Semiconductor Engineering: FPGAs Becoming More SoC-Like
- Madelyn Miller
- 2 min read
Ty Garibay, CTO at Arteris IP, is quoted in this Semiconductor Engineering article:
FPGAs Becoming More SoC-Like
June 4th, 2018 – By Ann Steffora Mutschler
Lines blur as processors are added into traditional FPGAs, and programmability is added into ASICs.
Ty Garibay, CTO of Arteris IP is well acquainted with this evolution. “Historically, Xilinx started down what became the Zynq path in 2010, and they defined a product that was going to essentially incorporate the hard macro of an Arm SoC into a corner of an existing FPGA,” he said. “Altera then hired me to do essentially the same thing.
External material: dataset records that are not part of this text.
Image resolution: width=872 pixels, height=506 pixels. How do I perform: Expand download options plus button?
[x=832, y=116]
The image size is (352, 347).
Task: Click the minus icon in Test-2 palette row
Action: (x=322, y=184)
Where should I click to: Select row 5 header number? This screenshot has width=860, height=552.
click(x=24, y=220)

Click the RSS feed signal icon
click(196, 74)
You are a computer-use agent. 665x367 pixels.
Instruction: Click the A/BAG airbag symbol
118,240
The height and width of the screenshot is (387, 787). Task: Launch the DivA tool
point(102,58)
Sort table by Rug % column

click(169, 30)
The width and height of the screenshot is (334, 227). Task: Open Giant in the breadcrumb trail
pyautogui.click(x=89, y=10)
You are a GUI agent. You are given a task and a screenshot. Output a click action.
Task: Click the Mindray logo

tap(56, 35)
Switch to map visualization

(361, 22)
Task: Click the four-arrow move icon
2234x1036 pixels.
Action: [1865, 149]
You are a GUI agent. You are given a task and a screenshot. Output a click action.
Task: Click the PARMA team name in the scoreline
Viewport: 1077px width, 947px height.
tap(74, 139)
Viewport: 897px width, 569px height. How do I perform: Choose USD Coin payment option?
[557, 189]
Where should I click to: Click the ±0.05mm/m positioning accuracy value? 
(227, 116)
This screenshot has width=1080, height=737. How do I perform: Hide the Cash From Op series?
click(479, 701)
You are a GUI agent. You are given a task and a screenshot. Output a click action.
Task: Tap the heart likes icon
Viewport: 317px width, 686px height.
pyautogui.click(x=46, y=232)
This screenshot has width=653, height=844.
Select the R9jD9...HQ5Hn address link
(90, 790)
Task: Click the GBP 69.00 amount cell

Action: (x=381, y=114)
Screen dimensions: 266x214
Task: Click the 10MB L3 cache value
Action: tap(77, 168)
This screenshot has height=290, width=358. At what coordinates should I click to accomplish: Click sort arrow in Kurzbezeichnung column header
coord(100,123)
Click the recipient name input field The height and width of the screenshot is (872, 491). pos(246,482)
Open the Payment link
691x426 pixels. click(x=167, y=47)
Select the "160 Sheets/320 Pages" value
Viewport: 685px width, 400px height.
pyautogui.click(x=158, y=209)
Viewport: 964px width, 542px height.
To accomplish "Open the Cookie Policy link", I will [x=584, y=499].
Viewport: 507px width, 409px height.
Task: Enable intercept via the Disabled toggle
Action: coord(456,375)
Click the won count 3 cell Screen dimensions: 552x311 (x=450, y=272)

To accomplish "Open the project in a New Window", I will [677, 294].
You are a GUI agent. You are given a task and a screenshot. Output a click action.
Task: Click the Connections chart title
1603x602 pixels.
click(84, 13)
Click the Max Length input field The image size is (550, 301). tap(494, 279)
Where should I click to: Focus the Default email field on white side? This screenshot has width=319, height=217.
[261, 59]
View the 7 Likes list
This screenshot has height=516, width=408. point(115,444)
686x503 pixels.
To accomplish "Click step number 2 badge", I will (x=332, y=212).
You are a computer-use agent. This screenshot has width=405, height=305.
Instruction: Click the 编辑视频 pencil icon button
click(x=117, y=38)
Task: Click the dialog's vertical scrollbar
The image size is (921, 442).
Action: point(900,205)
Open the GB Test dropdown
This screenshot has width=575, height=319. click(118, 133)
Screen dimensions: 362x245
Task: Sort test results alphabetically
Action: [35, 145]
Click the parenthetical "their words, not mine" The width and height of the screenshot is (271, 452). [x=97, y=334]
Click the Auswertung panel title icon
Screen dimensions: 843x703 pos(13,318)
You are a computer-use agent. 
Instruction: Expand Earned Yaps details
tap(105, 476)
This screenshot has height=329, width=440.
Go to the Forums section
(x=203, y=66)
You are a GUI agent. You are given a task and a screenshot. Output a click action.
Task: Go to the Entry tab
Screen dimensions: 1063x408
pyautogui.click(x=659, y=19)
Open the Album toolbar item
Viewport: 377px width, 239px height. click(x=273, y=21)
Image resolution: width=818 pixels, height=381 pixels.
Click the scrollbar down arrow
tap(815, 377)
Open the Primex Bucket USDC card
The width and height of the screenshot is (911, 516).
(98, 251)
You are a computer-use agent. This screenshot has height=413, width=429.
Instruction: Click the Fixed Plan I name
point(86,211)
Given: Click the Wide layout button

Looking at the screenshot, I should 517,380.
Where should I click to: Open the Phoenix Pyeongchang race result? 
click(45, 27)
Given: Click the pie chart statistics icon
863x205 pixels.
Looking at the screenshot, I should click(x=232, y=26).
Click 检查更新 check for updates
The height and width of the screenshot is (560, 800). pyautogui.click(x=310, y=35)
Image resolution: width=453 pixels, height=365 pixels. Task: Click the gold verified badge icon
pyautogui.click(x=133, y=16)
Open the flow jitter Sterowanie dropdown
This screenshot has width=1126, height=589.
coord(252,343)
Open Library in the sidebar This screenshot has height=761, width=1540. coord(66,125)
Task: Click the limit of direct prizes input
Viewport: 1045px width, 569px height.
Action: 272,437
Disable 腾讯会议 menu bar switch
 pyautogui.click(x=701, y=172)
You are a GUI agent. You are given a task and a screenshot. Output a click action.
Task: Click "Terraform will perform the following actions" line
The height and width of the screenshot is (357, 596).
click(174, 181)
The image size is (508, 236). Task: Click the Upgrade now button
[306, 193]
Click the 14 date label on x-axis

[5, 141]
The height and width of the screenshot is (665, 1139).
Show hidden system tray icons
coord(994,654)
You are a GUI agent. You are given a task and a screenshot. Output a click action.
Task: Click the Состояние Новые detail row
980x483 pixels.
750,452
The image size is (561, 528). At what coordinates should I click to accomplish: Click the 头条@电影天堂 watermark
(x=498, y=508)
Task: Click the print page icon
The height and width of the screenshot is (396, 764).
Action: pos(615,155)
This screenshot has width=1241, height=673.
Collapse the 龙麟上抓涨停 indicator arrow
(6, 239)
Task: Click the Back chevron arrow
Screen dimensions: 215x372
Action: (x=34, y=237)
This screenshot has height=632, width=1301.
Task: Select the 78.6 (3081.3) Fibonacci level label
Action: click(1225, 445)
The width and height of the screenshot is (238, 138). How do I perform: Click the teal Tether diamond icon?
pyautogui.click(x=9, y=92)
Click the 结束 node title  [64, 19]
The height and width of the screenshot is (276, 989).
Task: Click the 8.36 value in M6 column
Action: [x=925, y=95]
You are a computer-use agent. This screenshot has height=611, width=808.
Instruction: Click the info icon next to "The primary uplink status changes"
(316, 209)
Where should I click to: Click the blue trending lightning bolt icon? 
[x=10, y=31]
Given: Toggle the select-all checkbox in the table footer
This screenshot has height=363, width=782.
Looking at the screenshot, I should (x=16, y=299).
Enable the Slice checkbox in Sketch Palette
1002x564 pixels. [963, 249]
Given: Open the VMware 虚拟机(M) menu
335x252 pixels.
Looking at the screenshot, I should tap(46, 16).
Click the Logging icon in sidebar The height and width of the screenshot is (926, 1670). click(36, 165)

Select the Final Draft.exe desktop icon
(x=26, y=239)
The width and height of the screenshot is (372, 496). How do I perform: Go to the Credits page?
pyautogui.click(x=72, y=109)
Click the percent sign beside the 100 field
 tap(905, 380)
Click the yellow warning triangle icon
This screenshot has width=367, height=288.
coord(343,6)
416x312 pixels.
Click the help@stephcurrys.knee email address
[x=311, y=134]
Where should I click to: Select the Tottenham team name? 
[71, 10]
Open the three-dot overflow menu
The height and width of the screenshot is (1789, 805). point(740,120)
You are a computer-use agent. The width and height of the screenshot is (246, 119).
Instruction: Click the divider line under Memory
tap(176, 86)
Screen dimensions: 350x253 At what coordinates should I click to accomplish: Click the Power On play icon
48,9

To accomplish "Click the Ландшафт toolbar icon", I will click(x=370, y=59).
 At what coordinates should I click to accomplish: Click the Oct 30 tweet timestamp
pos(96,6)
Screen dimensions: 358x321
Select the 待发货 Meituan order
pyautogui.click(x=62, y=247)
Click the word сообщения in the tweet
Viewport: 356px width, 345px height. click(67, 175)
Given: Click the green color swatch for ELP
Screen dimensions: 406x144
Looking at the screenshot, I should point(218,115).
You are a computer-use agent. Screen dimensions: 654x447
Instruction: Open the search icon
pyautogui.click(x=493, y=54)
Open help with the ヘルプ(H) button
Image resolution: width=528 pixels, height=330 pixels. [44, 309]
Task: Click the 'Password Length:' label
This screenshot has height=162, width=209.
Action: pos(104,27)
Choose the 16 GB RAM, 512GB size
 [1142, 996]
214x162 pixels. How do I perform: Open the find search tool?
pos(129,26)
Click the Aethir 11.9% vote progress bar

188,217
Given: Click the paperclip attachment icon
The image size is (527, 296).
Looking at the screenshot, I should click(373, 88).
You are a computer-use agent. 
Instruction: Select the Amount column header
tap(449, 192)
The value proposition was that an SoC subsystem was something many customers would want, but because of the nature of SoCs and especially processors, they don’t fit synthesis well onto an FPGA. Embedding that level of functionality into the actual programmable logic was prohibitive, as it used almost the whole FPGA just for that function. But it could be put in as a small or trivial part of the overall FPGA chip as a hard function. You gave up the ability to have truly reconfigurable logic for that SoC, but it was programmable as a software, so it changes function in that way.”